Même s'il s'agissait de Zach, Iris était soulagée de ne plus être seule dans cette forêt. Elle le suivait sans rechigner à travers les arbres tous plus grands les uns que les autres. Quant à Goupix, il avait préféré retourner dans sa pokéball après l'arrivée du jeune homme. Après leur altercation, il préférait ne pas avoir à le supporter de trop.
« Tu fais quoi ici ? Lança-t-elle sèchement.
- J'te retourne la question poupée.
- Je vais à Rosyère. Alors comme ça t'es un génie ? demanda-t-elle en repensant au carnet.
- Il parait, ouais.
- ... Tu veux pas développer ?
- T'as l'air au courant de pas mal de trucs sur moi déjà. Tu veux savoir quoi ?
- D'où t'es venu cette passion pour les langues anciennes ?
- Quand j'étais môme je trainais souvent dans les musées. Mon père était historien. Ma mère étudiait la science linguistique ancienne. C'est pas vraiment une passion, c'est juste que j'ai grandi avec.
- Et ton pokémon, il a quoi ?
- Regarde, y'a de la lumière. Je crois qu'on est arrivé Iris. »
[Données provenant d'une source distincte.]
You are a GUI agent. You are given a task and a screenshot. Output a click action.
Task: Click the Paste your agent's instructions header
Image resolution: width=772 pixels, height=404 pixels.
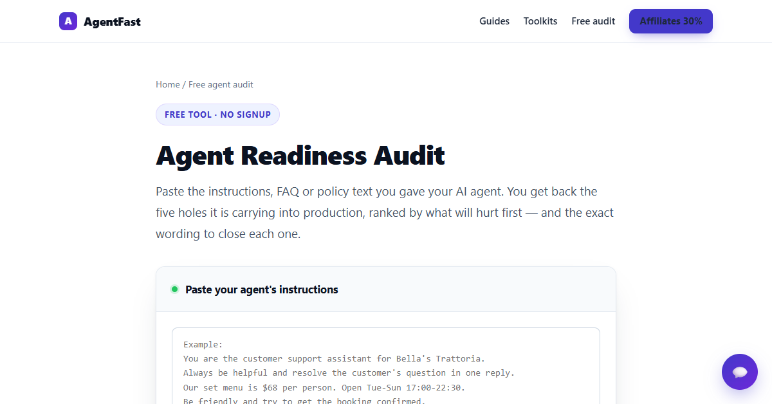[x=262, y=289]
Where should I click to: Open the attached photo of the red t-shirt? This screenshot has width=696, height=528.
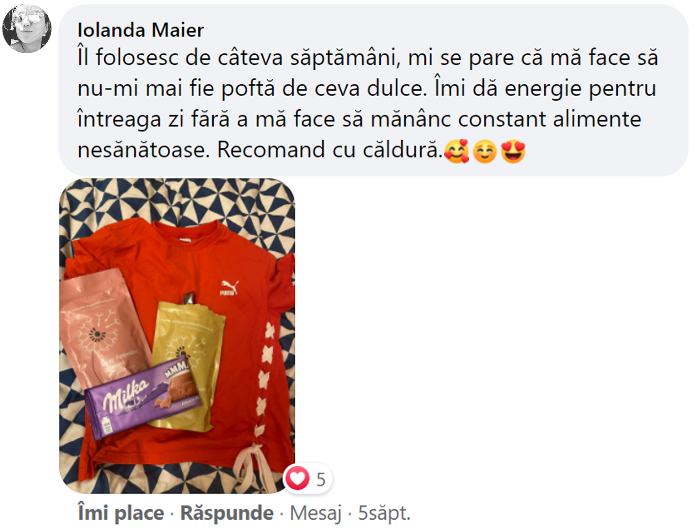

Elle esquissa un léger sourire. Pour la première fois il ne l'avait pas appelé « poupée » mais bel et bien par son prénom. Ils entrèrent dans l'auberge, s'avancèrent vers le guichet :
« Bonsoir, nous souhaiterions deux chambres séparées pour passer la nuit s'il vous plait. Demanda Zach, étonnamment charmeur avec l'hôtesse d'accueil.
- Comment désirez-vous régler Monsieur ?
- Je vous laisse voir ça avec la charmante jeune fille qui m'accompagne, merci ! »
- Qu.. Quoi ?!» s'exclama Iris.
Et il couru en vitesse dans sa chambre. Iris paya malgré elle, bien remontée. Elle monta se doucher. La terre boueuse de la forêt et l'écorce des arbres l'avaient tâchée et ses cheveux étaient dans un piteux état. La chambre n'était pas très belle, les murs étaient tapissés d'un papier-peint marron beige avec des rayures... Cet endroit manquait sérieusement de style, mais cela conviendrait pour passer la nuit. Un tableau était suspendu au dessus du lit, il représentait la scène historique qui avait eu lieu à Vermilava dix ans plus tôt. Le cadre était abîmé et allait bientôt céder. Iris le changea de place, craignant qu'il ne lui tombe dessus en dormant. Elle enfila sa tenue de nuit, une simple nuisette blanche qui lui couvrait de la poitrine jusqu'au haut des cuisses. Elle déméla ses cheveux après les avoir séché et les attacha à l'aide d'une pince. Dans la chambre à côté, la préparation de Zach fut bien plus sommaire : douche, caleçon... Clope et au lit.
Enfin un repos bien mérité pour les deux jeunes gens.